TODD Sommer was, by all accounts, a strong and healthy man.
In fact, the 23-year-old was a member of the US Marine Corp, one of the toughest military outfits in the country.
That's why relatives found it strange when Mr Sommer suddenly collapsed and died in February 2002 at the San Diego home he shared with his wife, Cynthia, their infant son, her three children from a previous marriage.
Even more strange was how his wife mourned his death.
Just weeks after he was laid to rest, Sommer cashed in her husband's US$250,000 ($380,000) life insurance policy and went on a spending spree where she threw lavish parties, and even got herself breast implants.
Last week, Sommer, 33, was convicted of killing her husband for his insurance money.
If it wasn't for the discovery of the poison, Sommer may have gotten away with it based on the convincing act she put on for those around her.
An autopsy more than a year later found traces of arsenic, an ingredient of rat poison, in Mr Sommer's liver that were over 1,000 times above normal.
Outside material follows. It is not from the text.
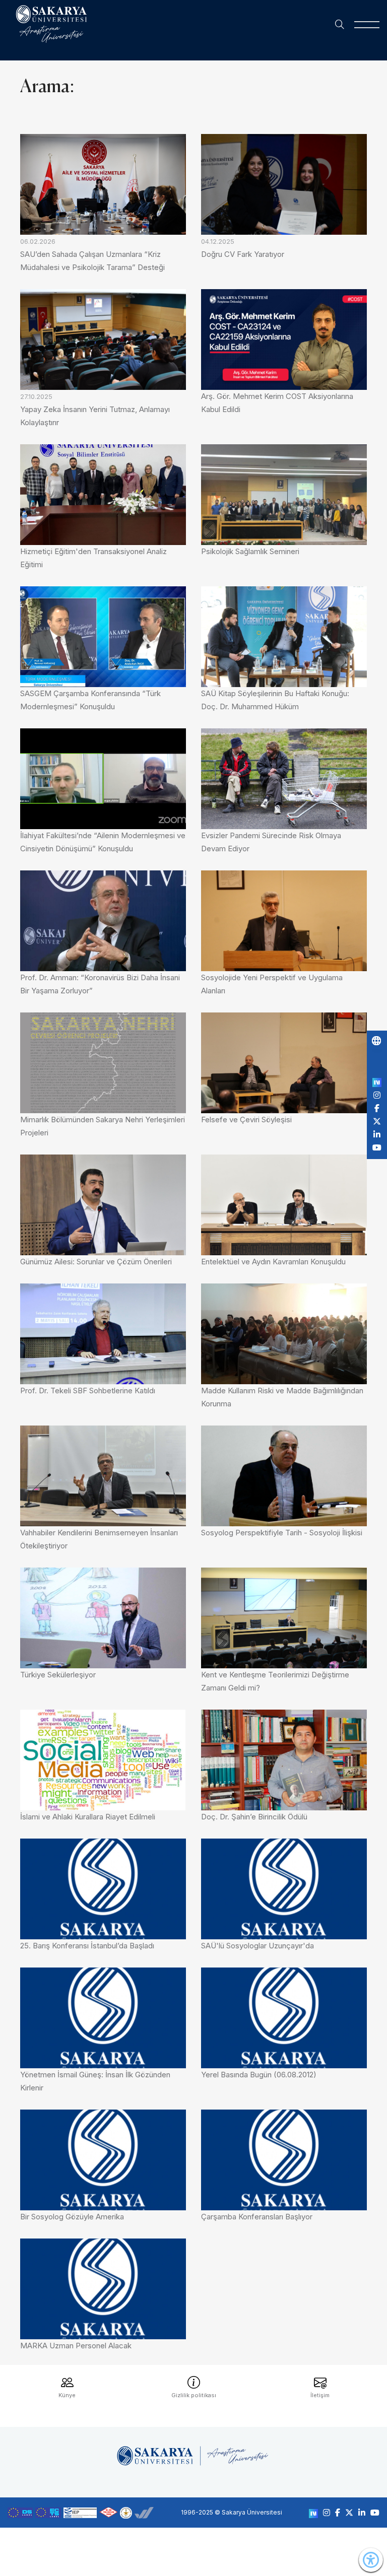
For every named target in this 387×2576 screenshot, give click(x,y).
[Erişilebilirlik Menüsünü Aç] (371, 2560)
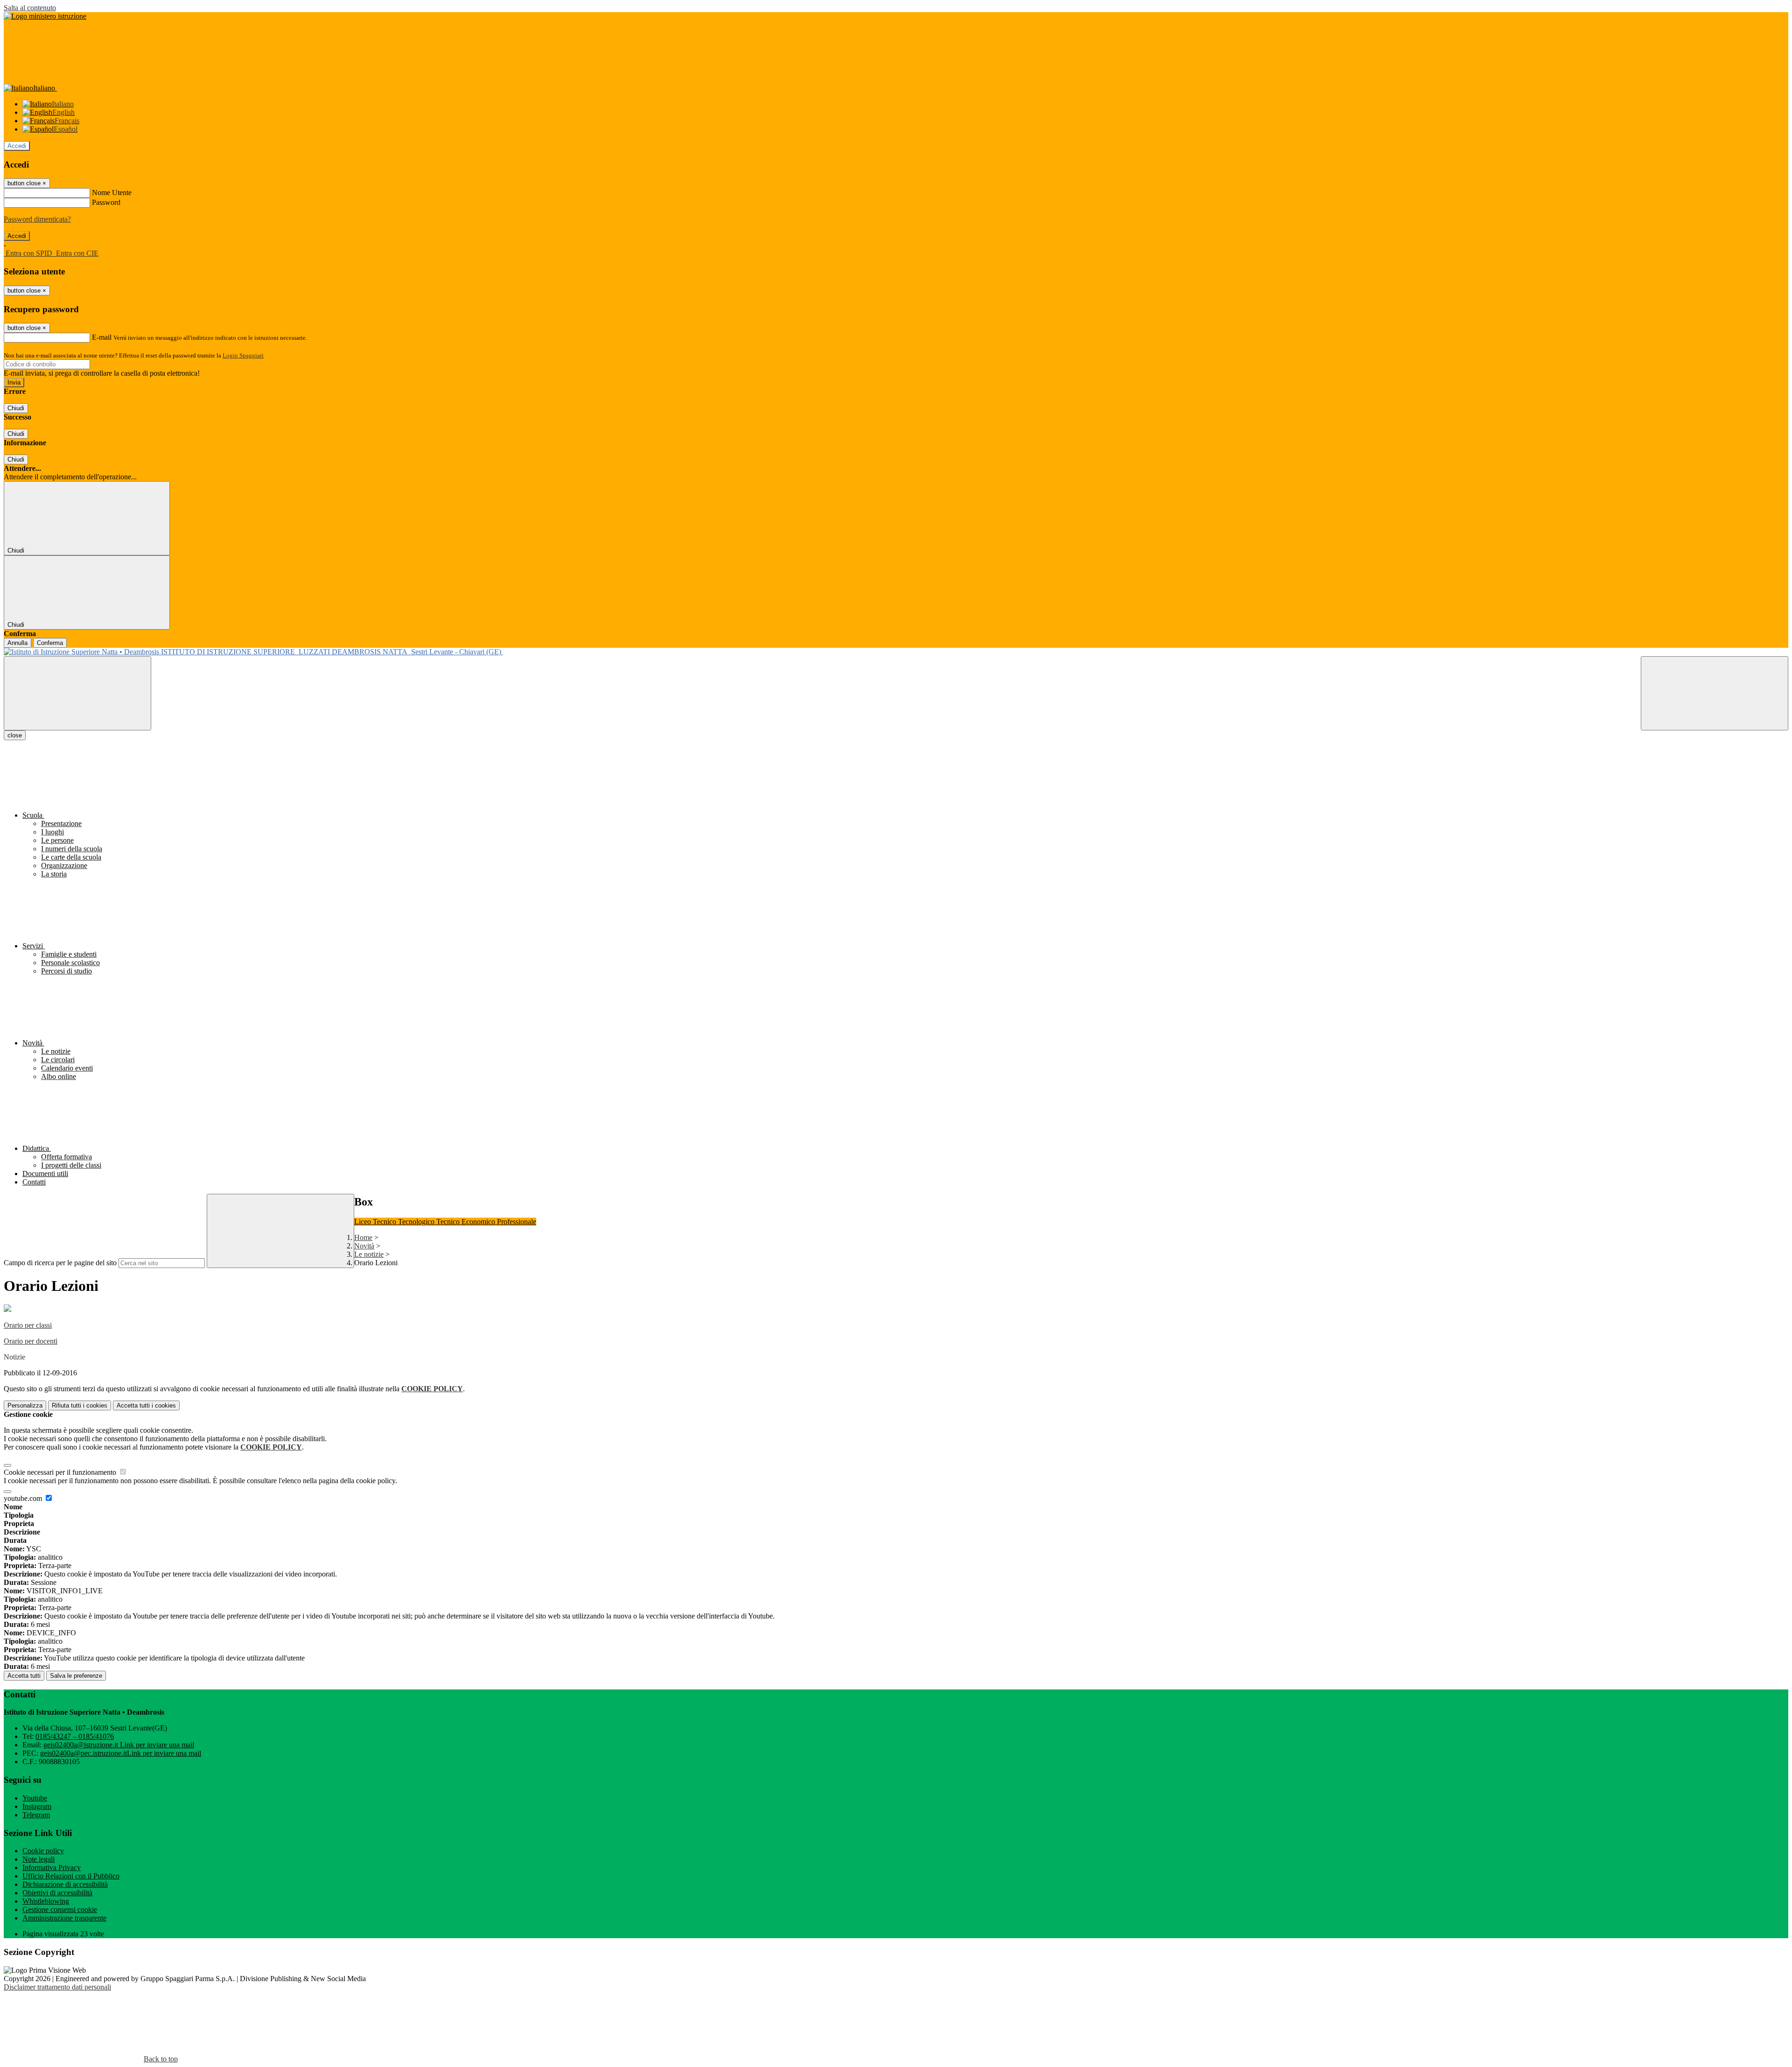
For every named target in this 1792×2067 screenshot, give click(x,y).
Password (106, 202)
After a two-year probe, Sommer was arrested in 2005.
Sommer, who tattooed the dates of her husband's birth and death on her upper arm, had testified tearfully about how she hugged him when he died, removed his ring and slipped it on her thumb.
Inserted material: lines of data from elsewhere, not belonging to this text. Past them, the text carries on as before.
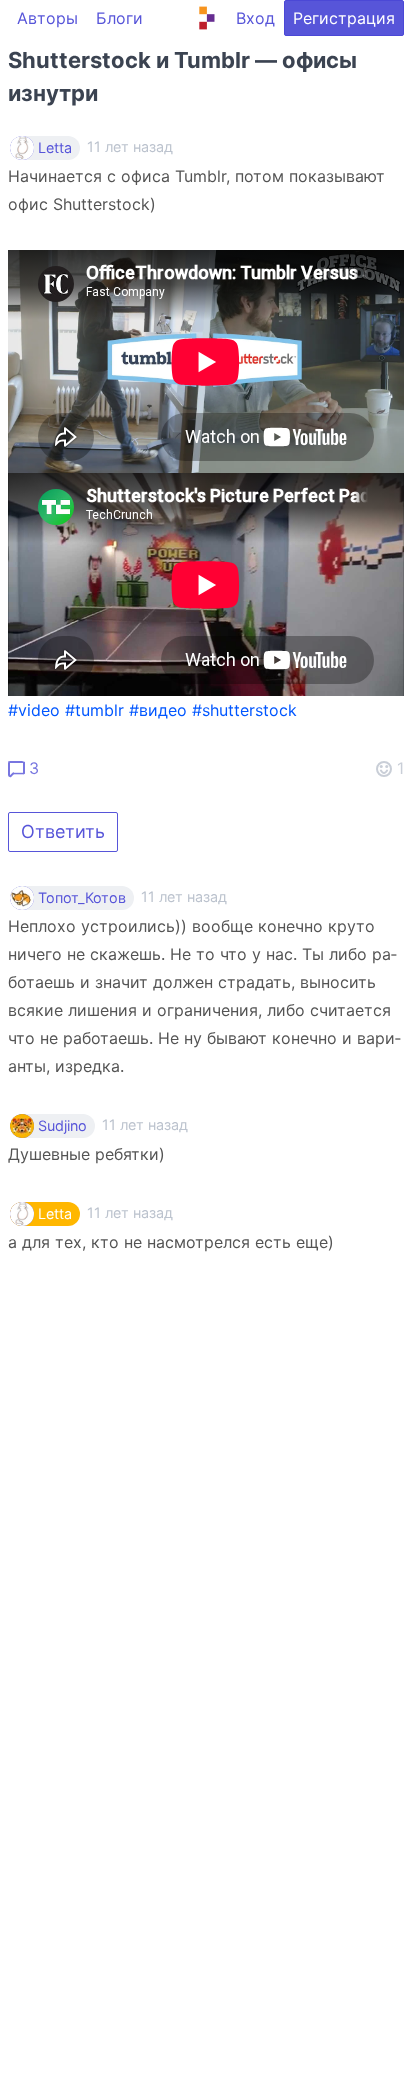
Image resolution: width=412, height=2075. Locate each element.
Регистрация (344, 18)
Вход (255, 18)
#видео (158, 710)
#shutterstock (244, 710)
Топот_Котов (82, 898)
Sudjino (62, 1126)
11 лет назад (184, 896)
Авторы (47, 18)
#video (34, 710)
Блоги (119, 18)
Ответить (63, 831)
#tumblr (94, 710)
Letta (55, 148)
But prosecutor Laura Gunn told the court that Sommer made four inquiries about money in the first five hours after her husband's death, and within weeks had paid US$5,400 for breast implants.
The mother of four also had a string of sexual relationships, hosted loud parties at her house and participated in a wet T-shirt contest in Tijuana, where she flashed her new breasts in front of a crowd.
'She partied like a rock star,' said Ms Gunn.
CUSHY LIFESTYLE
Ms Gunn said that Sommer resorted to killing her husband because she wanted a more luxurious lifestyle than she could afford on his US$1,700 monthly salary, and she saw his military life insurance policy as a way to 'set herself free.'
But her lawyer Robert Udell said she got breast implants to make herself feel better.
The jury apparently found that explanation hard to swallow.
It convicted Sommer of first-degree murder, and also found her guilty of separate charges of murder by poisoning and murder for financial gain.
Sommer, who is now engaged to a former Marine she met two months after her husband's death, faces life in prison without parole. She will be sentenced in March. - Wire agencies.